Provided text -
BEGIN

Frances came across this phenomenon in her work on the Humiliati, an order originally dominated by lay people who committed to a religious life. She knew that there was a close relationship between these brothers, the secular clergy (priests, bishops and deacons), and urban government. Indeed, the Humiliati were well known to have been engaged in communal offices. It was during a year-long fellowship in Florence, however, that she noticed that in late medieval Siena and Florence this was also very often the case for other regular clergy (i.e. monks, canons and friars). Bearing in mind the vast number of urban governments in central and northern Italy and the abundance of extant sources, it was at this point that it became clear that on her own it would take decades to get a real sense of how this relationship worked.

The project which arose from this realisation and resulted in Churchmen and Urban Government, began with a conference Frances organised in 2007, funded by the British Academy. This enabled her to bring speakers together from Italy, the US, and closer to home, to discuss relations between regular clergy and public life. This fed directly into the creation of a major research project, ‘Religion and Public Life in Late Medieval Italy’, which was supported by AHRC funding.

The collaborative nature of the work has proved to be especially fruitful. Not only has this approach enabled urban and religious historians to work together and benefit from one another’s approaches, but it has facilitated comparison across northern Italian cities, something which is still relatively unusual. The volume contains an essay on each of a sample of thirteen cities, building on the expertise of each scholar on ‘their’ city. In the second half of the volume experts on religious life then explore the reactions of particular monastic orders, including the Camaldolese and the Cistercians. Thus, Churchmen and Urban Government shows the great variety in the relationship of monks, friars and penitents with urban governments: in Milan, being a Cistercian monk might mean spending some of your time working for the city, in Turin it did not.

So, the big question: why did cities employ monks in this way? The classic interpretation, put forth by Richard Trexler in 1978, places a lot of emphasis on the role of trust. Hypothetically, a religious superior instructed a monk to go and work in the city. The city could therefore trust this monk, because of the bond of obedience which bound the monk and abbot.

Whilst Frances believes that trust and integrity did play a role, there were a number of other reasons why monks were engaged. They possessed technical skills, such as in book keeping and the production of registers. In addition, relationships of patronage between monasteries and certain powerful families seem to have led to the greater deployment of monks in these roles.

Perhaps most importantly, Churchmen and Urban Government highlights the importance of the political context in determining the deployment of regular clergy. It demonstrates that the initial idea of employing people from religious orders or penitential brethren was something associated with the popolo, that is, the anti-magnate group in cities, a factional body closely identified with papal politics. Whilst trust was involved, the illumination of these worldly factors begins to turn Trexler’s model on its head.

What comes next? This work is, in fact, just one part of a larger project, and Frances is currently working on the second volume: a monograph intended to build on the case studies. As well as this, Frances intends to continue looking further afield for other comparisons. Churchmen and Urban Government closed with three colleagues’ case-studies on areas outside Central and Northern Italy, covering Sardinia, the southern Regno under the Hohenstaufen and, in a deeply comparative mode, England. Next year she’ll be in the Netherlands, where she plans to examine Dutch material on urban government. Unlike northern Italy, it doesn’t seem as though regular orders were employed by Dutch cities. Frances will be asking why this was the case, and who was doing these jobs, if not the regular clergy.

END

About this task - Can you retype, word for word, the passage on clergy in Italian city government between "Whilst Frances believes" and "on its head.", inclusive?

Given entries -
BEGIN

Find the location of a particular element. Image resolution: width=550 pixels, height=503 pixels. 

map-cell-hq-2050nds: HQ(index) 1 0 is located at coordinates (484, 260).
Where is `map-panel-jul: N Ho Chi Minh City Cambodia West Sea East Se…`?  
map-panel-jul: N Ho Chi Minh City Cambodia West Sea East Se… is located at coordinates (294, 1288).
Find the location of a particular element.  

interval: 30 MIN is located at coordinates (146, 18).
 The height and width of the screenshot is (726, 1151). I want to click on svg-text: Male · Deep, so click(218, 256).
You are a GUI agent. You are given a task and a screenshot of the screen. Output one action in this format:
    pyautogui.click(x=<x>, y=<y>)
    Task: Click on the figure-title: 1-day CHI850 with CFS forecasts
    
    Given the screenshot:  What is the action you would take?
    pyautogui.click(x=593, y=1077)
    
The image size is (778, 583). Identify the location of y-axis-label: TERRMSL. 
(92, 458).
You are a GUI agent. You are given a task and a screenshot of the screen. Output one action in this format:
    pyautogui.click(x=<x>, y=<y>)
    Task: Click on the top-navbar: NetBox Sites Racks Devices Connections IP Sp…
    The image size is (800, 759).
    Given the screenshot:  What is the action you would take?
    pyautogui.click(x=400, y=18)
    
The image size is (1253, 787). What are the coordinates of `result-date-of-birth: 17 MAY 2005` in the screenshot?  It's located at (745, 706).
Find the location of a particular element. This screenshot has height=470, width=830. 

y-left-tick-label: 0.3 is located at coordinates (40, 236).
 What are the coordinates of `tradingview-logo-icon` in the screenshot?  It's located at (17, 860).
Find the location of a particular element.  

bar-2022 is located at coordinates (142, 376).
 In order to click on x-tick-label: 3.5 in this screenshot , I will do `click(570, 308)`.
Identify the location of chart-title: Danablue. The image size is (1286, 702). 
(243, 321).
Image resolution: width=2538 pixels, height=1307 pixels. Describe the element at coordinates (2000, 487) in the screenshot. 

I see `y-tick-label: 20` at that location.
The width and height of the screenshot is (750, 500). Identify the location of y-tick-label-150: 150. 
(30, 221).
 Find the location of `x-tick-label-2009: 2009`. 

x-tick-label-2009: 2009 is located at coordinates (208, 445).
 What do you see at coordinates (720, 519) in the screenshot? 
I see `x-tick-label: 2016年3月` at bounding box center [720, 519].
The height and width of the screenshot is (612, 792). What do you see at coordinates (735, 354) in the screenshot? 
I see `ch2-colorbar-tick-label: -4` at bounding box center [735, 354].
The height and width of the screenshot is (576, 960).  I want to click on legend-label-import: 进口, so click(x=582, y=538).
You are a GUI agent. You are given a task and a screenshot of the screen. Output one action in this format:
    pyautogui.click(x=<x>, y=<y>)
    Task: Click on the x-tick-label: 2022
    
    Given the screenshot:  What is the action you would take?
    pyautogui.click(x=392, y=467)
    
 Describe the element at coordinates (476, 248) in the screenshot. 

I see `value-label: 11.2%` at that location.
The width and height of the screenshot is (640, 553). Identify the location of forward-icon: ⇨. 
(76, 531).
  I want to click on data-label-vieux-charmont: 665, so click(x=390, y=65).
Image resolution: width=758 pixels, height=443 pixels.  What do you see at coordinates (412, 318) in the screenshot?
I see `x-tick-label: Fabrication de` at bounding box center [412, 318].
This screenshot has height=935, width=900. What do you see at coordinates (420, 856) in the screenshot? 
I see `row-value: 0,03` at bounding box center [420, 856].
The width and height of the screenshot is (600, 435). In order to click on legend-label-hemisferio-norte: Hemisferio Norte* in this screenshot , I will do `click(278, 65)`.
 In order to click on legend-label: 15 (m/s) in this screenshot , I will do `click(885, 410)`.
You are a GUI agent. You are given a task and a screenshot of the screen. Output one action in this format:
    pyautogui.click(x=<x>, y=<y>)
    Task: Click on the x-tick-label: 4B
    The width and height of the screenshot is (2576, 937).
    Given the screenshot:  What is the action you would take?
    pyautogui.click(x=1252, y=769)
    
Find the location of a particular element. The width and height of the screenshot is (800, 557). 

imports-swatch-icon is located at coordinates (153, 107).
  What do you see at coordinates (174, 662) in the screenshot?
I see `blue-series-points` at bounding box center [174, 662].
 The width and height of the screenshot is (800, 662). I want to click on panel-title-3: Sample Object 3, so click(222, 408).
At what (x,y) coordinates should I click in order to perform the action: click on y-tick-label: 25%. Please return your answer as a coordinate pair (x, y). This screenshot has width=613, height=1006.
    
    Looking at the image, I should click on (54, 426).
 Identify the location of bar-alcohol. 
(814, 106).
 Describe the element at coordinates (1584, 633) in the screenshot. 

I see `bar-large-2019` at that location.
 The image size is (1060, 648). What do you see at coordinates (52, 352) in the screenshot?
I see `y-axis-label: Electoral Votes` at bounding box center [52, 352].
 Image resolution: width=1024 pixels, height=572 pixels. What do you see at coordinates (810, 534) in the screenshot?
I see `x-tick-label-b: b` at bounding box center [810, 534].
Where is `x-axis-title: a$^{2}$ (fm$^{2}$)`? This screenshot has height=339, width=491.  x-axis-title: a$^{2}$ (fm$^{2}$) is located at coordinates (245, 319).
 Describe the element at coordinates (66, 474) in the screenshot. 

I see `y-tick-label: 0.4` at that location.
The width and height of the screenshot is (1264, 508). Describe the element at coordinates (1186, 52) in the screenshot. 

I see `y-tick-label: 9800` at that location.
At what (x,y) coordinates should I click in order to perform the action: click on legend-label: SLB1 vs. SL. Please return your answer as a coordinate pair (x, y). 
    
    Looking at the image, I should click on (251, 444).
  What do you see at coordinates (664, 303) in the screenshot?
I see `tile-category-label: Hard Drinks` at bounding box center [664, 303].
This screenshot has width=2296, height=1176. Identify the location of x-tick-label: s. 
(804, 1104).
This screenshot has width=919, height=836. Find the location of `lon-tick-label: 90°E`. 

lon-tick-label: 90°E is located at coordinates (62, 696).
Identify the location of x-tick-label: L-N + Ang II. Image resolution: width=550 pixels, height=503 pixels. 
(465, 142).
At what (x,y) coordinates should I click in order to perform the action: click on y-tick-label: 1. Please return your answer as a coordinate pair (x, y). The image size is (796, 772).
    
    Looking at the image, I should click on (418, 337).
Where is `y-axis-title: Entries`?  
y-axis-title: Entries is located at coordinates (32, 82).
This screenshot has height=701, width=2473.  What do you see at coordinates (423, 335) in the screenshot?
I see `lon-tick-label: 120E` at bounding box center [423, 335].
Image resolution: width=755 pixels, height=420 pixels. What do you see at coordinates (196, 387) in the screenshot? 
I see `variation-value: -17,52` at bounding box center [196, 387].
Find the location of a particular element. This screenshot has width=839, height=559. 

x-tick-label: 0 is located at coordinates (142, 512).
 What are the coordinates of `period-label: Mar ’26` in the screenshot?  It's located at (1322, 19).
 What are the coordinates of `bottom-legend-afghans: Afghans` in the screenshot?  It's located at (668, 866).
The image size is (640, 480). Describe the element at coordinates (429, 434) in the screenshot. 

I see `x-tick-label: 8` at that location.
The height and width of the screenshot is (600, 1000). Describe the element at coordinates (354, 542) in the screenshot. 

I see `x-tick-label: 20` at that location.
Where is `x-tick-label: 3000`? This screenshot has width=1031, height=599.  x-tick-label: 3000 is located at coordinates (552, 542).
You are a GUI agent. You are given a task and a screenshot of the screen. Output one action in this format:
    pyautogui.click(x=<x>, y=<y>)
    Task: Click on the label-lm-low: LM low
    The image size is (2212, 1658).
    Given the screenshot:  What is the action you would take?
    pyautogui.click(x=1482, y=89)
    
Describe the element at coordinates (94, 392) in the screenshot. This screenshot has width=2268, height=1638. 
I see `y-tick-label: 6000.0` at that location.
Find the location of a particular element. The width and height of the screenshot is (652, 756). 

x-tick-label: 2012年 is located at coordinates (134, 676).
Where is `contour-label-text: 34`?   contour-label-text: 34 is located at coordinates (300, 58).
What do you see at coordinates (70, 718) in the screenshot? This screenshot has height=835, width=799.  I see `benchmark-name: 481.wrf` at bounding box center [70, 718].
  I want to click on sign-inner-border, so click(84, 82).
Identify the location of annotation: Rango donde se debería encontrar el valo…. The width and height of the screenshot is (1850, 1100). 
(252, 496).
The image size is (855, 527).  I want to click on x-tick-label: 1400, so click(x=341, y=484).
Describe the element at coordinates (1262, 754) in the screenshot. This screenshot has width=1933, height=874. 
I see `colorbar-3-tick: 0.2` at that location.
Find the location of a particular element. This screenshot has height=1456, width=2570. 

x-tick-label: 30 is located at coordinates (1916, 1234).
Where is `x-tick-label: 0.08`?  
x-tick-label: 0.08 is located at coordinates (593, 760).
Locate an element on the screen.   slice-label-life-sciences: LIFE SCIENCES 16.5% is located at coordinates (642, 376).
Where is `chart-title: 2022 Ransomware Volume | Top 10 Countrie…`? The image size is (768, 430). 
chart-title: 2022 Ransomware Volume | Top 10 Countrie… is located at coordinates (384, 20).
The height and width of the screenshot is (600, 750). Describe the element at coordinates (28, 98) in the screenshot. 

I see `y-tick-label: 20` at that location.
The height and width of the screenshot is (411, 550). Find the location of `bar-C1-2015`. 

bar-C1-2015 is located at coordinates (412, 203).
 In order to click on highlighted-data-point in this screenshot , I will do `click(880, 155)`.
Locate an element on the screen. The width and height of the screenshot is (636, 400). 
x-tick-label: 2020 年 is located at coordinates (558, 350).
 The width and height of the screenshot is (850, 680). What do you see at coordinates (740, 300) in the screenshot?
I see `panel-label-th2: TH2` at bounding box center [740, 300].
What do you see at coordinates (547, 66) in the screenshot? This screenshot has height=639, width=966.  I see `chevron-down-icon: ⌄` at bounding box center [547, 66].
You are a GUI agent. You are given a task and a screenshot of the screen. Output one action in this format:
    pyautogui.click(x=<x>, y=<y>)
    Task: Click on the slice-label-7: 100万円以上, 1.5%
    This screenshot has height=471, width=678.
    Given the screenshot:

END

Reply -
Whilst Frances believes that trust and integrity did play a role, there were a number of other reasons why monks were engaged. They possessed technical skills, such as in book keeping and the production of registers. In addition, relationships of patronage between monasteries and certain powerful families seem to have led to the greater deployment of monks in these roles.

Perhaps most importantly, Churchmen and Urban Government highlights the importance of the political context in determining the deployment of regular clergy. It demonstrates that the initial idea of employing people from religious orders or penitential brethren was something associated with the popolo, that is, the anti-magnate group in cities, a factional body closely identified with papal politics. Whilst trust was involved, the illumination of these worldly factors begins to turn Trexler’s model on its head.